(Stated task)
Write out everything in the text on iOS app pricing from "It's Apple's fault" down to "for a game.", word for word.

(Text segment)

□ □ □ □ □

It's Apple's fault too. iOS has an interesting history when it comes to apps. When the iOS App Store launched in 2008, there were no trials or demos and no easy way to get refunds. There were, however, games like Super Monkey Ball, which cost $10 to buy. For a while that price-point held but over time we -- the collective we -- said we weren't willing to pay that much for a game.

Developers reacted by racing to the bottom in an effort to rise to the top of the best seller lists, held launch-day sales, or cut their prices at some point after launch. It's a common retail strategy because, in many cases, it works. It also trains a segment of the customer base -- us -- not to buy apps at full price but to wait for sales.

Over the years, instead of trials or demos or refunds, Apple proffered in-app purchases (IAPs). At first, free apps had to stay free, so if games wanted to use IAPs, they had to charge at least $1 up front. That restriction was later lifted, and free-as-in-IAP was born. The hope seems to have been that ads could be removed or additional levels could be purchased, helping game makers make money.

□ □ □ □ □

(Items)

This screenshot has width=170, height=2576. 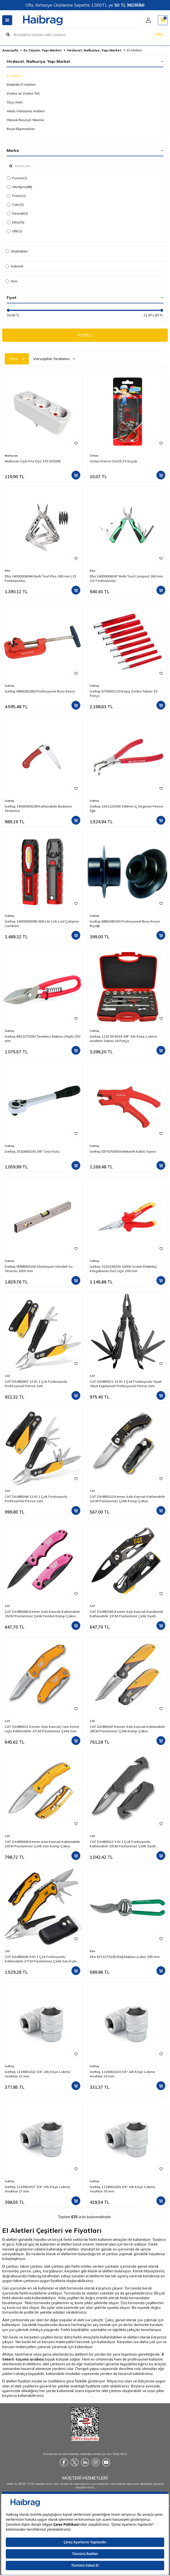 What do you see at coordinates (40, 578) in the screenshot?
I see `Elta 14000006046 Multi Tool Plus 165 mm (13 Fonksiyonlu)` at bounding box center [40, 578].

□ □ □ □ □

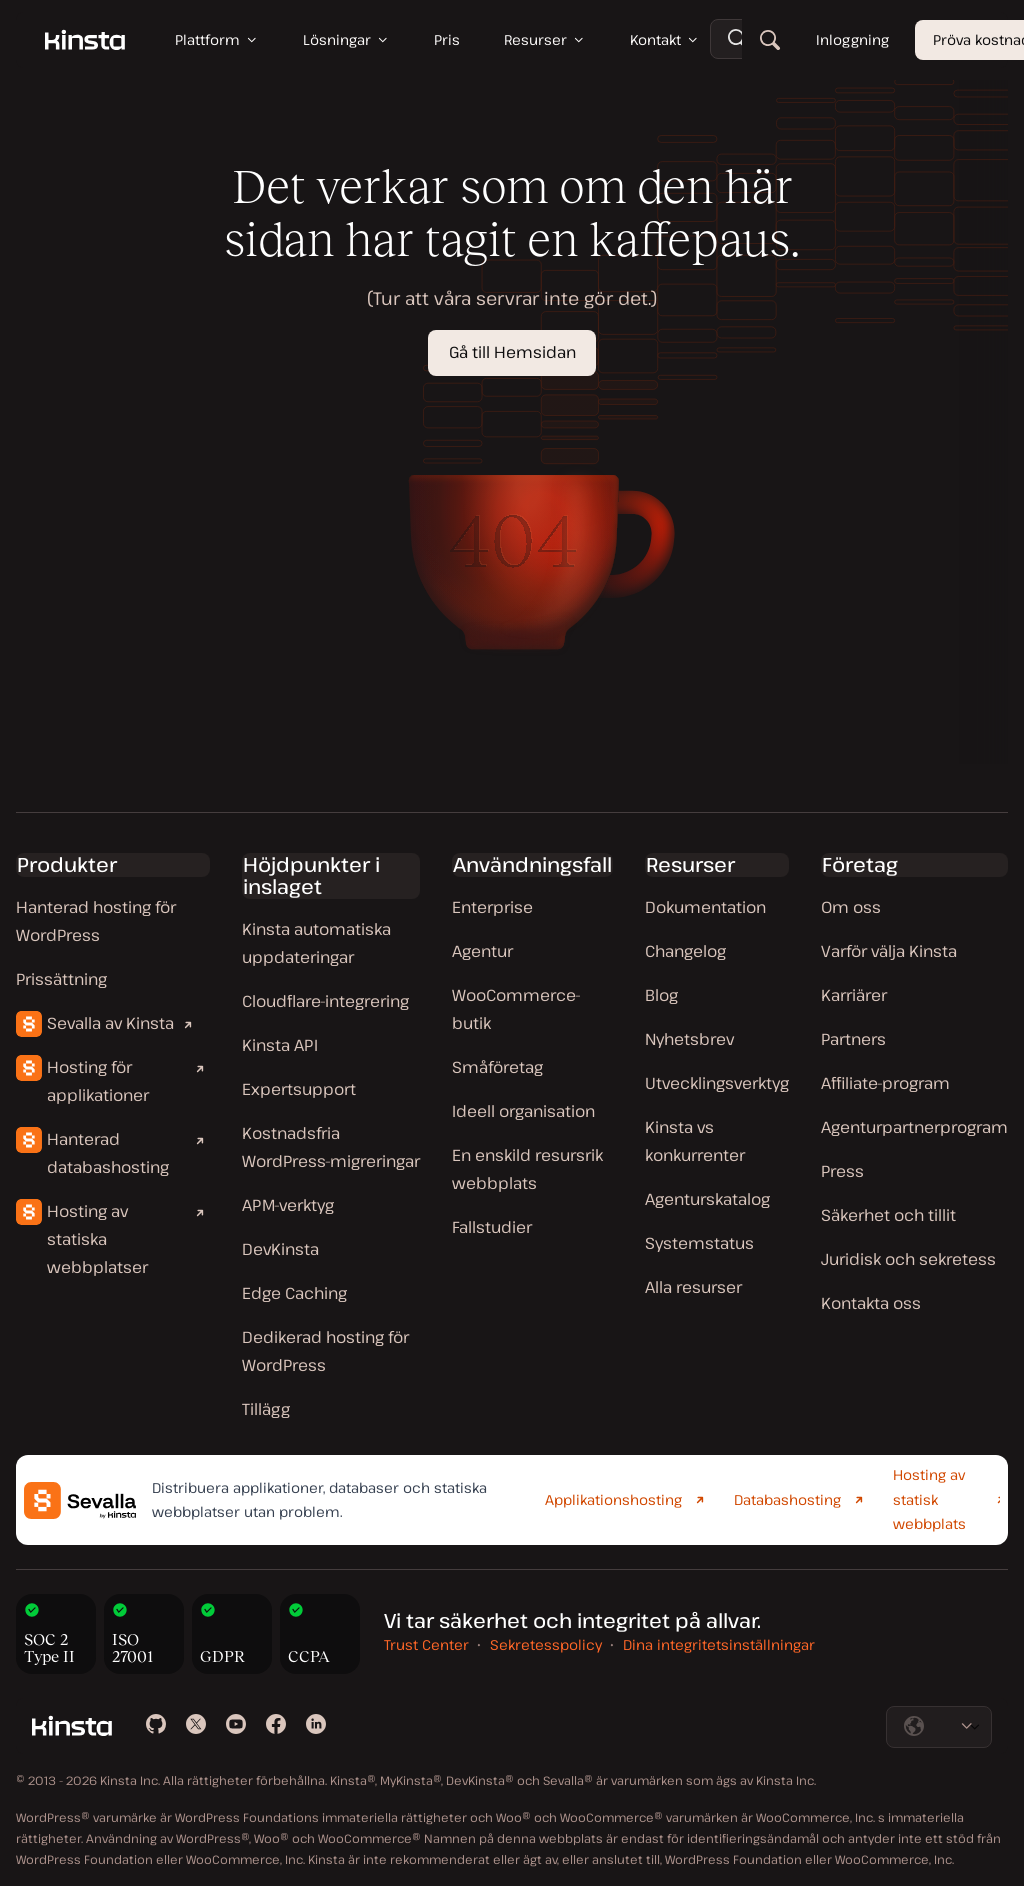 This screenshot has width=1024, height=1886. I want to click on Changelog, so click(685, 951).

□ □ □ □ □

(Full output)
It's Apple's fault too. iOS has an interesting history when it comes to apps. When the iOS App Store launched in 2008, there were no trials or demos and no easy way to get refunds. There were, however, games like Super Monkey Ball, which cost $10 to buy. For a while that price-point held but over time we -- the collective we -- said we weren't willing to pay that much for a game.